(Stored data entries)
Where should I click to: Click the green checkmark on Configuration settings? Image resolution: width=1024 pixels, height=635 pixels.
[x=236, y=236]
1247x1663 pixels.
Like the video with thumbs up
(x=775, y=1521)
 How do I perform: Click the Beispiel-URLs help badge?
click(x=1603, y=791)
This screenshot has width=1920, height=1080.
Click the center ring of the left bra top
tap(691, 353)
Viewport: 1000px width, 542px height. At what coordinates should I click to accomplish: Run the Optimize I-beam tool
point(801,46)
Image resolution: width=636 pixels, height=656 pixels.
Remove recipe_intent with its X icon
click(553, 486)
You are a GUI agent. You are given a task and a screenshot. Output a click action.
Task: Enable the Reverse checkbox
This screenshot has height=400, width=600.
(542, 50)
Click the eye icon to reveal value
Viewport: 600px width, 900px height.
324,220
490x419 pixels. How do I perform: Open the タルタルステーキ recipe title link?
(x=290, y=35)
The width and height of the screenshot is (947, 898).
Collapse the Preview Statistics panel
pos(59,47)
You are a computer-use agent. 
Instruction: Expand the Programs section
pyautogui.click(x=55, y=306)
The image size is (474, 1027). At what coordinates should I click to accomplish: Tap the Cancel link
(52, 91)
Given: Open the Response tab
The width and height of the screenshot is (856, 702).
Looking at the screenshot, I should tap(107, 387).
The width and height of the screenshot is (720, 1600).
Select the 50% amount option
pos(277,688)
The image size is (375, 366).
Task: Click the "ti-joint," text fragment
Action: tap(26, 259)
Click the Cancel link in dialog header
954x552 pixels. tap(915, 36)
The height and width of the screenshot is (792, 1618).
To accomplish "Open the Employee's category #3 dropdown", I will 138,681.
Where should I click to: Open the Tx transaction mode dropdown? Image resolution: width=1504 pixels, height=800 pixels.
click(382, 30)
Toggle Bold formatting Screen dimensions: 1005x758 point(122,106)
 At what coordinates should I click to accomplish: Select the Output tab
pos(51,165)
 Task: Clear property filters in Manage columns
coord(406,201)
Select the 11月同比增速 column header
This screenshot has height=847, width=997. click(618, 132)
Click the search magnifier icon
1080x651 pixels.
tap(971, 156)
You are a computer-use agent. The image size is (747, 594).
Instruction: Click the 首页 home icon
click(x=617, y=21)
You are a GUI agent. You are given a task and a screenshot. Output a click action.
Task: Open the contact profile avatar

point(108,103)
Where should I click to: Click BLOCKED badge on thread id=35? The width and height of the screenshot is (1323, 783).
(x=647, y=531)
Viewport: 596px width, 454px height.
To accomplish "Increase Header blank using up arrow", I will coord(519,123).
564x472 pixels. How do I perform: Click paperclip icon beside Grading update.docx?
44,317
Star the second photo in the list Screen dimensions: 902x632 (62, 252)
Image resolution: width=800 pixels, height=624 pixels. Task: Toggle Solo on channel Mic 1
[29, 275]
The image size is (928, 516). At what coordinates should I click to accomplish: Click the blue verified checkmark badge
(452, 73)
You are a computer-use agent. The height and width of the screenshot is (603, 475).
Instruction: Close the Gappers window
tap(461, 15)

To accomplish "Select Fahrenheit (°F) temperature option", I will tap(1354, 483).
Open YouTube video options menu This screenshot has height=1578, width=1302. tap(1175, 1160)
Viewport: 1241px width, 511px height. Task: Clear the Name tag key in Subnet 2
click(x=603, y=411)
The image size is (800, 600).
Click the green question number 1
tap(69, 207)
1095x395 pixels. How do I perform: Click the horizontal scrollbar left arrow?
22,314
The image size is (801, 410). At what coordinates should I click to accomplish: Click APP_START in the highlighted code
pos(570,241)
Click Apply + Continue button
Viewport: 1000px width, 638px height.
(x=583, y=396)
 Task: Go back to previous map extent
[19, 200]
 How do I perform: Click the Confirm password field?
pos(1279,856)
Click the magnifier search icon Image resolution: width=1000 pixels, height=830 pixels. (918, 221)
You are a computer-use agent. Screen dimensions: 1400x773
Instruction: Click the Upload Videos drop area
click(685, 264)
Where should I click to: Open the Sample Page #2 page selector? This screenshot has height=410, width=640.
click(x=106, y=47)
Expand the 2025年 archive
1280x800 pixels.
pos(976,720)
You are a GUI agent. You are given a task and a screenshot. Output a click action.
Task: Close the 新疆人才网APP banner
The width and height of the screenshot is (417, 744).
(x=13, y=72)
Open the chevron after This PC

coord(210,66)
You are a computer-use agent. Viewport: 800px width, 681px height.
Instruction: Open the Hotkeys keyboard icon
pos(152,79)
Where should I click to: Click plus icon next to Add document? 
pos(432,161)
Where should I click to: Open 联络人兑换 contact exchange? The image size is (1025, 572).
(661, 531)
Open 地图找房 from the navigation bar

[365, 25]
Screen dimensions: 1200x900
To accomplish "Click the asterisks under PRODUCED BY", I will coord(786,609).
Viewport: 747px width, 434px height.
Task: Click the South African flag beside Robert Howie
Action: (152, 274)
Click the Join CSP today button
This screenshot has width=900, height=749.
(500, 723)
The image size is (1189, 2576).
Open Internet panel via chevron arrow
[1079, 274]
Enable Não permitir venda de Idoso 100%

● **Task description**
Send back each record exactly, and include them all.

● **Written response**
Where should I click to: Click the green checkmark on Configuration settings? Image resolution: width=1024 pixels, height=635 pixels.
[x=236, y=236]
1247x1663 pixels.
Like the video with thumbs up
(x=775, y=1521)
 How do I perform: Click the Beispiel-URLs help badge?
click(x=1603, y=791)
This screenshot has width=1920, height=1080.
Click the center ring of the left bra top
tap(691, 353)
Viewport: 1000px width, 542px height. At what coordinates should I click to accomplish: Run the Optimize I-beam tool
point(801,46)
Image resolution: width=636 pixels, height=656 pixels.
Remove recipe_intent with its X icon
click(553, 486)
You are a GUI agent. You are given a task and a screenshot. Output a click action.
Task: Enable the Reverse checkbox
This screenshot has height=400, width=600.
(542, 50)
Click the eye icon to reveal value
Viewport: 600px width, 900px height.
324,220
490x419 pixels. How do I perform: Open the タルタルステーキ recipe title link?
(x=290, y=35)
The width and height of the screenshot is (947, 898).
Collapse the Preview Statistics panel
pos(59,47)
You are a computer-use agent. 
Instruction: Expand the Programs section
pyautogui.click(x=55, y=306)
The image size is (474, 1027). At what coordinates should I click to accomplish: Tap the Cancel link
(52, 91)
Given: Open the Response tab
The width and height of the screenshot is (856, 702).
Looking at the screenshot, I should tap(107, 387).
The width and height of the screenshot is (720, 1600).
Select the 50% amount option
pos(277,688)
The image size is (375, 366).
Task: Click the "ti-joint," text fragment
Action: tap(26, 259)
Click the Cancel link in dialog header
954x552 pixels. tap(915, 36)
The height and width of the screenshot is (792, 1618).
To accomplish "Open the Employee's category #3 dropdown", I will 138,681.
Where should I click to: Open the Tx transaction mode dropdown? Image resolution: width=1504 pixels, height=800 pixels.
click(382, 30)
Toggle Bold formatting Screen dimensions: 1005x758 point(122,106)
 At what coordinates should I click to accomplish: Select the Output tab
pos(51,165)
 Task: Clear property filters in Manage columns
coord(406,201)
Select the 11月同比增速 column header
This screenshot has height=847, width=997. click(618, 132)
Click the search magnifier icon
1080x651 pixels.
tap(971, 156)
You are a computer-use agent. The image size is (747, 594).
Instruction: Click the 首页 home icon
click(x=617, y=21)
You are a GUI agent. You are given a task and a screenshot. Output a click action.
Task: Open the contact profile avatar

point(108,103)
Where should I click to: Click BLOCKED badge on thread id=35? The width and height of the screenshot is (1323, 783).
(x=647, y=531)
Viewport: 596px width, 454px height.
To accomplish "Increase Header blank using up arrow", I will coord(519,123).
564x472 pixels. How do I perform: Click paperclip icon beside Grading update.docx?
44,317
Star the second photo in the list Screen dimensions: 902x632 (62, 252)
Image resolution: width=800 pixels, height=624 pixels. Task: Toggle Solo on channel Mic 1
[29, 275]
The image size is (928, 516). At what coordinates should I click to accomplish: Click the blue verified checkmark badge
(452, 73)
You are a computer-use agent. The height and width of the screenshot is (603, 475).
Instruction: Close the Gappers window
tap(461, 15)

To accomplish "Select Fahrenheit (°F) temperature option", I will tap(1354, 483).
Open YouTube video options menu This screenshot has height=1578, width=1302. tap(1175, 1160)
Viewport: 1241px width, 511px height. Task: Clear the Name tag key in Subnet 2
click(x=603, y=411)
The image size is (800, 600).
Click the green question number 1
tap(69, 207)
1095x395 pixels. How do I perform: Click the horizontal scrollbar left arrow?
22,314
The image size is (801, 410). At what coordinates should I click to accomplish: Click APP_START in the highlighted code
pos(570,241)
Click Apply + Continue button
Viewport: 1000px width, 638px height.
(x=583, y=396)
 Task: Go back to previous map extent
[19, 200]
 How do I perform: Click the Confirm password field?
pos(1279,856)
Click the magnifier search icon Image resolution: width=1000 pixels, height=830 pixels. (918, 221)
You are a computer-use agent. Screen dimensions: 1400x773
Instruction: Click the Upload Videos drop area
click(685, 264)
Where should I click to: Open the Sample Page #2 page selector? This screenshot has height=410, width=640.
click(x=106, y=47)
Expand the 2025年 archive
1280x800 pixels.
pos(976,720)
You are a GUI agent. You are given a task and a screenshot. Output a click action.
Task: Close the 新疆人才网APP banner
The width and height of the screenshot is (417, 744).
(x=13, y=72)
Open the chevron after This PC

coord(210,66)
You are a computer-use agent. Viewport: 800px width, 681px height.
Instruction: Open the Hotkeys keyboard icon
pos(152,79)
Where should I click to: Click plus icon next to Add document? 
pos(432,161)
Where should I click to: Open 联络人兑换 contact exchange? The image size is (1025, 572).
(661, 531)
Open 地图找房 from the navigation bar

[365, 25]
Screen dimensions: 1200x900
To accomplish "Click the asterisks under PRODUCED BY", I will coord(786,609).
Viewport: 747px width, 434px height.
Task: Click the South African flag beside Robert Howie
Action: (152, 274)
Click the Join CSP today button
This screenshot has width=900, height=749.
(500, 723)
The image size is (1189, 2576).
Open Internet panel via chevron arrow
[1079, 274]
Enable Não permitir venda de Idoso 100%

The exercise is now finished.